Initial testing of the Robotics Academy VR learning game prototype suggests that it is at least as effective as an in-person training course for teaching the fundamentals of working with industrial robots [23]. Furthermore, analysis of testing data shows that the platform can produce comparable, quantifiable learning outcomes to traditional settings and has the potential to serve as an effective replacement for traditional robotics training.

Further testing data analysis shows that learners who were allowed to practice specific tasks in the immersive environment could transfer VR-acquired skills to operate a physical robotics arm [23]. This reinforces our hypothesis that learning in simulated environments can support skill development for real-world applications in robotics. Additionally, the application of devised ALS promises to significantly expand the potential of the project as a learning tool. The two NSF grants have provided the opportunity to conduct foundational research, develop a plan for the Robotics Academy and create a VR learning game for training. In the following months, we plan to expand the capabilities of our prototype through the entire development and implementation of the ALS.

Since ALS requires large-scale data to function well, expanding usage and testing are critical for the success and scalability of this project.
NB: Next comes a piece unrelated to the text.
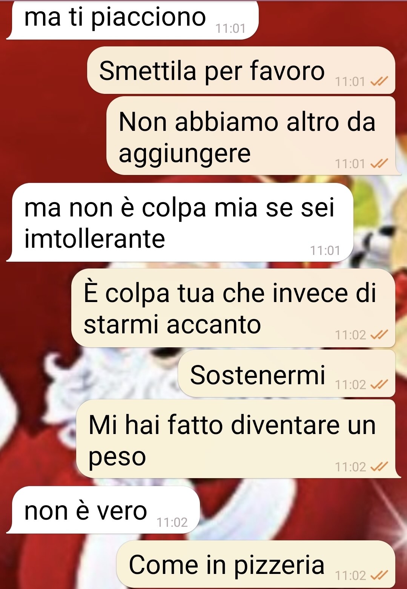Tap the checkmarks next to "Sostenermi"
This screenshot has width=407, height=589.
click(379, 385)
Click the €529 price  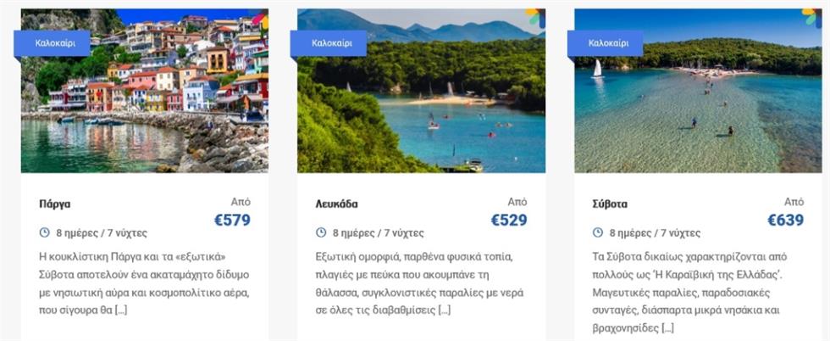click(x=509, y=220)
Therefore, we plan to test the Robotics Academy with 100 students, which will provide a sufficient dataset for iterative improvement and model training. The development of this learning tool will provide valuable insights into the learning process for researchers and developers studying immersive learning environments. The project will shed new light on integrating ML and NLP to develop effective ALS. Our goal is to increase opportunities for automating education and training in the AEC industries.